> **ENTRIES SHOWN**:
- - - -
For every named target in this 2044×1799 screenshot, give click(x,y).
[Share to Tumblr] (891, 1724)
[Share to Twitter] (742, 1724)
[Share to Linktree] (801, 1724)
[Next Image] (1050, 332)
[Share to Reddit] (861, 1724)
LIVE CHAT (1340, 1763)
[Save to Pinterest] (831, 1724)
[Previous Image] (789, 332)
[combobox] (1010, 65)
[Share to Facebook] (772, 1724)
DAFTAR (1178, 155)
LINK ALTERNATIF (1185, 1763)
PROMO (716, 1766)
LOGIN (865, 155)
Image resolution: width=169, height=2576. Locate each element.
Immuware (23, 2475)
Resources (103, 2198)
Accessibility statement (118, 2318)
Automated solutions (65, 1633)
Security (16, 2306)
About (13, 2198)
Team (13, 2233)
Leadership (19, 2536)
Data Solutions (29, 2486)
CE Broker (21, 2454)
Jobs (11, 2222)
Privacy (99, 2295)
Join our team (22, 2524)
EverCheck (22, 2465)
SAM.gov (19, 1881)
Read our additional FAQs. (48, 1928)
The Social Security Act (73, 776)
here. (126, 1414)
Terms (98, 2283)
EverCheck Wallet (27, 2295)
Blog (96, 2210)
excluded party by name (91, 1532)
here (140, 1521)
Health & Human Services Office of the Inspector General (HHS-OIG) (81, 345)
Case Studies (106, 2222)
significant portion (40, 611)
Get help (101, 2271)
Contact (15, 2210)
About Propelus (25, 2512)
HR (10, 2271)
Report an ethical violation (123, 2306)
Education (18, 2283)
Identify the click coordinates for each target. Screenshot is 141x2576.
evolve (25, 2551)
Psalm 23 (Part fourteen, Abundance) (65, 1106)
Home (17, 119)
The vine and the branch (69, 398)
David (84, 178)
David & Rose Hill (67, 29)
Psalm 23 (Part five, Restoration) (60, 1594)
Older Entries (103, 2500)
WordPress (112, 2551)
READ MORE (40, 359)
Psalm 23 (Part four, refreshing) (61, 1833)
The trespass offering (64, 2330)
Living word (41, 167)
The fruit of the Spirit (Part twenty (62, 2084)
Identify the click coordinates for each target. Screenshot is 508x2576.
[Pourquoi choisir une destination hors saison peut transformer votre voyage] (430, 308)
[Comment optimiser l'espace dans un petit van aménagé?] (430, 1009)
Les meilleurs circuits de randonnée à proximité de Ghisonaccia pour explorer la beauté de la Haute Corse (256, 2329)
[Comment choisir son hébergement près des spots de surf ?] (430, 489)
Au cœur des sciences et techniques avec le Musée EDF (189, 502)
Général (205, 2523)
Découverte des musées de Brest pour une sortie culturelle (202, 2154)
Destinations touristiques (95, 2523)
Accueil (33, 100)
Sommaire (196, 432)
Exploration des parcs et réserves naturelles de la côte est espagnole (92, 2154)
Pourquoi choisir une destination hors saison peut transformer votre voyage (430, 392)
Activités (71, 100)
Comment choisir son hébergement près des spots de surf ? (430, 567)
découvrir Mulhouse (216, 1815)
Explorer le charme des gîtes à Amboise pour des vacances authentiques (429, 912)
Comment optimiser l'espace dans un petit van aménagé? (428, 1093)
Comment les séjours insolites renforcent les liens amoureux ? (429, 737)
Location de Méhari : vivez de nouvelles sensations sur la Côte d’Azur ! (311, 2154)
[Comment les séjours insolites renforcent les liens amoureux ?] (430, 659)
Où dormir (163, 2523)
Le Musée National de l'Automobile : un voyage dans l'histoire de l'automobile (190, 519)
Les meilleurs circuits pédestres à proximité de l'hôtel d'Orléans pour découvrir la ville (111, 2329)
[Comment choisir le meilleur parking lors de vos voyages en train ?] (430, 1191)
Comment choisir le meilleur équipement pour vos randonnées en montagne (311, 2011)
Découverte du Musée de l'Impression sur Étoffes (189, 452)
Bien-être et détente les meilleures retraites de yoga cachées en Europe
- - - -
> **TASK DIRECTIONS**: Repeat only what lies between the first line of the data and the line containing "LIVE CHAT (1340, 1763)", both of those lines included, exactly as it stands.

> **RESULT OF THE TASK**:
For every named target in this 2044×1799 screenshot, give click(x,y).
[Share to Tumblr] (891, 1724)
[Share to Twitter] (742, 1724)
[Share to Linktree] (801, 1724)
[Next Image] (1050, 332)
[Share to Reddit] (861, 1724)
LIVE CHAT (1340, 1763)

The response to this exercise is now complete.